> _THE INPUT_
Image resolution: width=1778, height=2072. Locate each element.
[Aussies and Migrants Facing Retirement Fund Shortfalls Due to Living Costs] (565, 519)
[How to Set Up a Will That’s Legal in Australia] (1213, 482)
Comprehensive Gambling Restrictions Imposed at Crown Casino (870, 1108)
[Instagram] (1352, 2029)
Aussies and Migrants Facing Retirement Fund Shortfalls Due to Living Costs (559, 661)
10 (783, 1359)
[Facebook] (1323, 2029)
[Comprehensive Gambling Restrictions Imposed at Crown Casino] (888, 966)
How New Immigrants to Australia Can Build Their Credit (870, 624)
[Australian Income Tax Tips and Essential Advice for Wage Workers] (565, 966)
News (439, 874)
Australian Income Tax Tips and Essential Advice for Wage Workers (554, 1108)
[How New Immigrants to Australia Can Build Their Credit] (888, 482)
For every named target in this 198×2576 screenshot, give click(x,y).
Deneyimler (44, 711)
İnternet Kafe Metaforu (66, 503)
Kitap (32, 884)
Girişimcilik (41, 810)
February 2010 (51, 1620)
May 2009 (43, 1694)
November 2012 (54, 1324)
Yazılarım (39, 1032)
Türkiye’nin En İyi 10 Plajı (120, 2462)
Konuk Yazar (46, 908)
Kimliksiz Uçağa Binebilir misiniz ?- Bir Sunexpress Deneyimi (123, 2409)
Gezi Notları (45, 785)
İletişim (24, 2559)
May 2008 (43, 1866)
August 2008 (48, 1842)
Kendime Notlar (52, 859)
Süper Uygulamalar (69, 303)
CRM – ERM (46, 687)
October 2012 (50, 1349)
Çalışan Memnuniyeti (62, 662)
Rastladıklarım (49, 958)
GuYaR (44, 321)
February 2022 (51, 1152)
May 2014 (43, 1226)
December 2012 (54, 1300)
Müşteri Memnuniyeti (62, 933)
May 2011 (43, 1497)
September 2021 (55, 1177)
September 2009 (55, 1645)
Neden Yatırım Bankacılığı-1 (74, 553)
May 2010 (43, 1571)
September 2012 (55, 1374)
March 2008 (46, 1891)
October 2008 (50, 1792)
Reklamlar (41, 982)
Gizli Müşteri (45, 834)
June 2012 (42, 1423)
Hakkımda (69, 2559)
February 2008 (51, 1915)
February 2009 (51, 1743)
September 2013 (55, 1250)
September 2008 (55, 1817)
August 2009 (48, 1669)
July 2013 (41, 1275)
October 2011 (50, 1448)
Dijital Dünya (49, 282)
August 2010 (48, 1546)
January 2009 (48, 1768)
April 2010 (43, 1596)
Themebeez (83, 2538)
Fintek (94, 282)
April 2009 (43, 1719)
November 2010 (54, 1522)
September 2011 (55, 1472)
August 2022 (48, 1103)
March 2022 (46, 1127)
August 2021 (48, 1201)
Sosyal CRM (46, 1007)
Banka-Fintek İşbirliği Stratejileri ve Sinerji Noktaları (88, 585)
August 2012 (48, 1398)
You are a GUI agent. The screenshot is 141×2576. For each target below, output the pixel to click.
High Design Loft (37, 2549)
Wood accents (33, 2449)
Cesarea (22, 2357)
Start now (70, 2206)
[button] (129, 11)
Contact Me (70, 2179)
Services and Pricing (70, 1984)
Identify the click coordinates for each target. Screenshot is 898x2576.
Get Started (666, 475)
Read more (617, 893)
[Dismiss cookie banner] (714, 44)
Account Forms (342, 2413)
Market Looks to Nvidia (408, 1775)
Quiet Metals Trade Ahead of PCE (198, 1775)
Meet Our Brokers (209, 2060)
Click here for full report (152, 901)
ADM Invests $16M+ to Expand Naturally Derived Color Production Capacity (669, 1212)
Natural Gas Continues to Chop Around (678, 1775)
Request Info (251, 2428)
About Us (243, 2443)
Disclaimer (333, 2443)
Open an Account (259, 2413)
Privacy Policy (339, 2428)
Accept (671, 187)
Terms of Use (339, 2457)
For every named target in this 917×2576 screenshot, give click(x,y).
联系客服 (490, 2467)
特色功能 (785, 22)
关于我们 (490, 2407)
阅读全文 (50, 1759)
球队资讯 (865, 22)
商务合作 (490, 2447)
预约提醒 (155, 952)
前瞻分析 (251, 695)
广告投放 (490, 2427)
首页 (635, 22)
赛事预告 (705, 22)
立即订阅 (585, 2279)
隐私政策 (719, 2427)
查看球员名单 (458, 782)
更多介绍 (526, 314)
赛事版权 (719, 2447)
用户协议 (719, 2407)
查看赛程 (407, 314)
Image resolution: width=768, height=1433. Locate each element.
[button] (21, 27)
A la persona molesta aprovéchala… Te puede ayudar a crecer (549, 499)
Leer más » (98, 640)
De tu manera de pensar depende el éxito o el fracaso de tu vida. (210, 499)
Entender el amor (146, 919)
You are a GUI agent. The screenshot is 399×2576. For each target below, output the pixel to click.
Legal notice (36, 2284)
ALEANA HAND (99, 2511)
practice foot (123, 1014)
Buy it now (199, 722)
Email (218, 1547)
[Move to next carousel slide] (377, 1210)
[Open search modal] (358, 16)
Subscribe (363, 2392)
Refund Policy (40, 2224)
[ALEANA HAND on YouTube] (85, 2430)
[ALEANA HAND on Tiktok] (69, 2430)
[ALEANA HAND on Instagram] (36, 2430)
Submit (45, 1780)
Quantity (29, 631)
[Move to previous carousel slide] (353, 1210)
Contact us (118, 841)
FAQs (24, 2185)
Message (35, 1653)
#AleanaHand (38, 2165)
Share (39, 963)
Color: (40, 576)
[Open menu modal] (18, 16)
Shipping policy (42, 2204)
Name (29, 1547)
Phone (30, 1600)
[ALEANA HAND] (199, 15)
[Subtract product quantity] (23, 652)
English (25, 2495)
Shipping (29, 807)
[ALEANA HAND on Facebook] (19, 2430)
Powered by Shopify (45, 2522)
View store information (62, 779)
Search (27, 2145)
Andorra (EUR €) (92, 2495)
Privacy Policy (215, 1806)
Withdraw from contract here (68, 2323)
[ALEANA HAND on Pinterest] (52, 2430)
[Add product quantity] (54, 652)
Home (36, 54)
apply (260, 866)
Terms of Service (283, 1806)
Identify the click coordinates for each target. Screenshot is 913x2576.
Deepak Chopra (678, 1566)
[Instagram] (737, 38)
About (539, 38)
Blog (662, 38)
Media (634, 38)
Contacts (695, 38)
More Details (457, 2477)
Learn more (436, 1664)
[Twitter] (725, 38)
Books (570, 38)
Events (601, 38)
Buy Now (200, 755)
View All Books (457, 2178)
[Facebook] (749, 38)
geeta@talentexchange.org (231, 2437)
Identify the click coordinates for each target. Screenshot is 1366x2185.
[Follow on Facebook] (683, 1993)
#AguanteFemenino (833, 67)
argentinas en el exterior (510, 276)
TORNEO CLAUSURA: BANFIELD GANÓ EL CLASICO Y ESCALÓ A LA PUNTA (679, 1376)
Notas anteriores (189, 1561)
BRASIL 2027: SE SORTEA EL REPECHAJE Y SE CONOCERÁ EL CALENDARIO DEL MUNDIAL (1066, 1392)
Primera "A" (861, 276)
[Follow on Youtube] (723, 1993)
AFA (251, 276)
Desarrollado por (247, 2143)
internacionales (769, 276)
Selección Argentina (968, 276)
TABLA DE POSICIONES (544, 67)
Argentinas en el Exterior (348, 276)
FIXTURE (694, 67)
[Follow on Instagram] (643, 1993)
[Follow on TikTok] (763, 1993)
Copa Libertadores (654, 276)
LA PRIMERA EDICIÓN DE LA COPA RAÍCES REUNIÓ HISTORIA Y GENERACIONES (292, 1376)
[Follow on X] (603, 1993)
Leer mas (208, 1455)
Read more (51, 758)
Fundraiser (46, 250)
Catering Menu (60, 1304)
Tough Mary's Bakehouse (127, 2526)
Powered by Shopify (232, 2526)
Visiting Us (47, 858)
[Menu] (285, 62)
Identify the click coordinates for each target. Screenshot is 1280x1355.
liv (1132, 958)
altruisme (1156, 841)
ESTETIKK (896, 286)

> _WHAT THE TASK REQUIRES_
What is needed is a verbatim copy of every line in the records above from the one containing "Quiet Metals Trade Ahead of PCE (198, 1775)" down to the one containing "Natural Gas Continues", both included, and nothing more.

> _OUTPUT FOR THIS TASK_
Quiet Metals Trade Ahead of PCE (198, 1775)
Meet Our Brokers (209, 2060)
Click here for full report (152, 901)
ADM Invests $16M+ to Expand Naturally Derived Color Production Capacity (669, 1212)
Natural Gas Continues to Chop Around (678, 1775)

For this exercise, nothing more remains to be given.